:: Data section

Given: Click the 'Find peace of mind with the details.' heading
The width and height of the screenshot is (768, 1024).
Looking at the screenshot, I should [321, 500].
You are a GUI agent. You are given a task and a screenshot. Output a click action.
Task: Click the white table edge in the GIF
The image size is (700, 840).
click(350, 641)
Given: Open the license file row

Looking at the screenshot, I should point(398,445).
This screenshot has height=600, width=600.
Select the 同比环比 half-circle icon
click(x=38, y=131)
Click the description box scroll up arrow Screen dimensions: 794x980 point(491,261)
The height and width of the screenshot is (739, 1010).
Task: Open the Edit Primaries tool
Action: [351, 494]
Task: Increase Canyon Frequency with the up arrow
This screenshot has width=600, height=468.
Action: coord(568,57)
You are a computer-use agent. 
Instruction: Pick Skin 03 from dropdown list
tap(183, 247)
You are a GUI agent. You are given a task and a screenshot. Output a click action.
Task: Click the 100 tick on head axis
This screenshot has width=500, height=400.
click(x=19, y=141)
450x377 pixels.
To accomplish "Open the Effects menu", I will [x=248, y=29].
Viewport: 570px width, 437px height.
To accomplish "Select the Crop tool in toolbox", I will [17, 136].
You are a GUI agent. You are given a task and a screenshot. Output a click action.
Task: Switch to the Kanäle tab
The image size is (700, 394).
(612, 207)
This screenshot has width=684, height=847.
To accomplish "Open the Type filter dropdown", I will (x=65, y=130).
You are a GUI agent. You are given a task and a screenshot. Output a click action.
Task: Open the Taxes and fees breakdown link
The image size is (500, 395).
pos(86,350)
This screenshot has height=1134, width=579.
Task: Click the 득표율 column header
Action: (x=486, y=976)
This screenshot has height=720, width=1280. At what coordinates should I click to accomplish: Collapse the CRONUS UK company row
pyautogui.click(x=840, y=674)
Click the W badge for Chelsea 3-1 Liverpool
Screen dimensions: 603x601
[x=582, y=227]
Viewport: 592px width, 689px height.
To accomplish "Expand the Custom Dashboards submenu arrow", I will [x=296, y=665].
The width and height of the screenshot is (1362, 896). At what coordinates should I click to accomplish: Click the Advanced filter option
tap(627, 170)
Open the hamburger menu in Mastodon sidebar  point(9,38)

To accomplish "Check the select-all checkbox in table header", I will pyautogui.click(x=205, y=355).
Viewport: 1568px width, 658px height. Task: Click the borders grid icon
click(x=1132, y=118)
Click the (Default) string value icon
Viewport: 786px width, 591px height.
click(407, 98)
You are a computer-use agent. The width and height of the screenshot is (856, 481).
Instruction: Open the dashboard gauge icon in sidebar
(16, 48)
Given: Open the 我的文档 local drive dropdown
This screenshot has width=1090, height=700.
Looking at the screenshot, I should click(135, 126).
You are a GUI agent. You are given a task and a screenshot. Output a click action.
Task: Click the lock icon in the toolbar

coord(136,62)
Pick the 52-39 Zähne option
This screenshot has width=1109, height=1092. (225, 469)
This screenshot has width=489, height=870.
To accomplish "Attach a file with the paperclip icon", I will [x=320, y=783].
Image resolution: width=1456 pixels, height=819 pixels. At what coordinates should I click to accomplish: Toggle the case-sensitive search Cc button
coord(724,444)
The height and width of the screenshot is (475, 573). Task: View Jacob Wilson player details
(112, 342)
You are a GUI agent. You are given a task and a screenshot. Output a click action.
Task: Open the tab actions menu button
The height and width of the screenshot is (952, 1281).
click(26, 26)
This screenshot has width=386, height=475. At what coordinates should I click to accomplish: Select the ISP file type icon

::::

**Work order:**
Repeat every entry exactly, leaving nothing out.

**Exercise answer:**
Given: Click the 'Find peace of mind with the details.' heading
The width and height of the screenshot is (768, 1024).
Looking at the screenshot, I should [321, 500].
You are a GUI agent. You are given a task and a screenshot. Output a click action.
Task: Click the white table edge in the GIF
The image size is (700, 840).
click(350, 641)
Given: Open the license file row

Looking at the screenshot, I should point(398,445).
This screenshot has height=600, width=600.
Select the 同比环比 half-circle icon
click(x=38, y=131)
Click the description box scroll up arrow Screen dimensions: 794x980 point(491,261)
The height and width of the screenshot is (739, 1010).
Task: Open the Edit Primaries tool
Action: [351, 494]
Task: Increase Canyon Frequency with the up arrow
This screenshot has width=600, height=468.
Action: coord(568,57)
You are a computer-use agent. 
Instruction: Pick Skin 03 from dropdown list
tap(183, 247)
You are a GUI agent. You are given a task and a screenshot. Output a click action.
Task: Click the 100 tick on head axis
This screenshot has width=500, height=400.
click(x=19, y=141)
450x377 pixels.
To accomplish "Open the Effects menu", I will [x=248, y=29].
Viewport: 570px width, 437px height.
To accomplish "Select the Crop tool in toolbox", I will [17, 136].
You are a GUI agent. You are given a task and a screenshot. Output a click action.
Task: Switch to the Kanäle tab
The image size is (700, 394).
(612, 207)
This screenshot has width=684, height=847.
To accomplish "Open the Type filter dropdown", I will (x=65, y=130).
You are a GUI agent. You are given a task and a screenshot. Output a click action.
Task: Open the Taxes and fees breakdown link
The image size is (500, 395).
pos(86,350)
This screenshot has height=1134, width=579.
Task: Click the 득표율 column header
Action: (x=486, y=976)
This screenshot has height=720, width=1280. At what coordinates should I click to accomplish: Collapse the CRONUS UK company row
pyautogui.click(x=840, y=674)
Click the W badge for Chelsea 3-1 Liverpool
Screen dimensions: 603x601
[x=582, y=227]
Viewport: 592px width, 689px height.
To accomplish "Expand the Custom Dashboards submenu arrow", I will [x=296, y=665].
The width and height of the screenshot is (1362, 896). At what coordinates should I click to accomplish: Click the Advanced filter option
tap(627, 170)
Open the hamburger menu in Mastodon sidebar  point(9,38)

To accomplish "Check the select-all checkbox in table header", I will pyautogui.click(x=205, y=355).
Viewport: 1568px width, 658px height. Task: Click the borders grid icon
click(x=1132, y=118)
Click the (Default) string value icon
Viewport: 786px width, 591px height.
click(407, 98)
You are a computer-use agent. The width and height of the screenshot is (856, 481).
Instruction: Open the dashboard gauge icon in sidebar
(16, 48)
Given: Open the 我的文档 local drive dropdown
This screenshot has width=1090, height=700.
Looking at the screenshot, I should click(135, 126).
You are a GUI agent. You are given a task and a screenshot. Output a click action.
Task: Click the lock icon in the toolbar

coord(136,62)
Pick the 52-39 Zähne option
This screenshot has width=1109, height=1092. (225, 469)
This screenshot has width=489, height=870.
To accomplish "Attach a file with the paperclip icon", I will [x=320, y=783].
Image resolution: width=1456 pixels, height=819 pixels. At what coordinates should I click to accomplish: Toggle the case-sensitive search Cc button
coord(724,444)
The height and width of the screenshot is (475, 573). Task: View Jacob Wilson player details
(112, 342)
You are a GUI agent. You are given a task and a screenshot. Output a click action.
Task: Open the tab actions menu button
The height and width of the screenshot is (952, 1281).
click(26, 26)
This screenshot has width=386, height=475. At what coordinates should I click to accomplish: Select the ISP file type icon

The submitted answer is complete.